What are the Challenges of public digital infrastructure?

  • For better implementation of digital technology, it is prerequisite that digital infrastructure should be designed based on principles of availability, affordability, value, and trust.
  • Which can be made by using design principles, legislative frameworks, governance frameworks, and public engagement.
  • But the current digital ecosystem, it is identified that existing different digital infrastructures are not interconnected as a design; a technical integration is required to make them conversant and interoperable.
  • Most of available digital data is stored on private databases, which makes the validation of data more complex as the network grows, driving up costs and creating inefficiencies.

Web 3.0 to address these challenges: Yes

What is Web 3.0 (Web3)?

  • Web 3.0 (Web3) is the third generation of the evolution of web technologies.
  • The web, also known as the World Wide Web, is the foundational layer for how the internet is used, providing website and application services.
  • Web 3.0 will have a strong emphasis on decentralized applications and make extensive use of blockchain-based technologies.
  • Web 3.0 will also make use of machine learning and artificial intelligence (AI) to help empower more intelligent and adaptive applications.
  • Web 3.0 architecture can be the next resilient platforms, which is capable of scaling and solving the current challenges in a cost-efficient manner.
  • The Web 3.0 architecture establishes a new version of the Internet protocol incorporating token-based economics, transparency, and decentralization.
  • A user can access all ecosystem benefits using a distributed token where they can show proof of ownership, tax history, and payment instrument.
  • Therefore, A blockchain-based infrastructure can provide all these attributes without the need of trusting any actor to verify a ledger’s history.
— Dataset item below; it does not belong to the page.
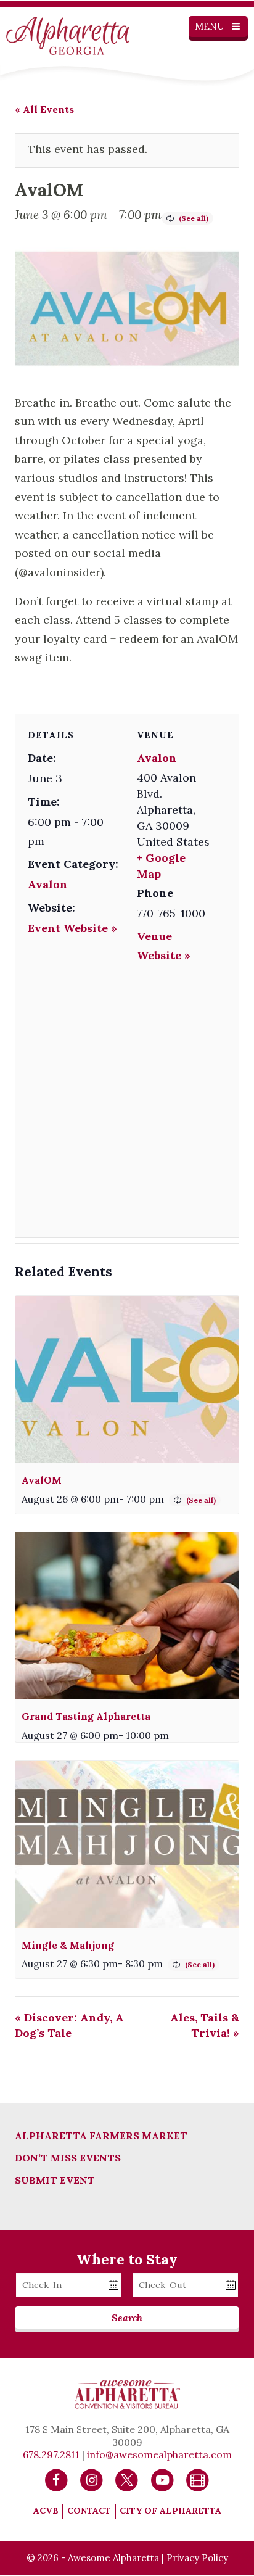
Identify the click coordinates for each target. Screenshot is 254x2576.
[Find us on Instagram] (91, 2479)
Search (127, 2317)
The blockchain records could be visible, compiled, and audited by the regulators in real time.

Increasing global adoption of blockchain infrastructure:

  • Many countries have already begun establishing their blockchain policies and infrastructure.
  • Estonia, the world’s blockchain capital, is using blockchain infrastructure to verify and process all e-governance services offered to the general public.
  • In Britain, the Centre for Digital Built Britain, a partnership between the University of Cambridge and the UK government is running the National Digital Twin (NDT)program to foster collaboration between owners and developers of digital twins in the built environment
  • There are also well-established Decentralised finance (DeFi) platforms that rely on blockchain infrastructure like Ethereum, however, pegged to the base cryptocurrencies owned by that platform.
  • DeFi allows users to borrow and lend cryptocurrencies on a short-term basis at algorithmically determined rates.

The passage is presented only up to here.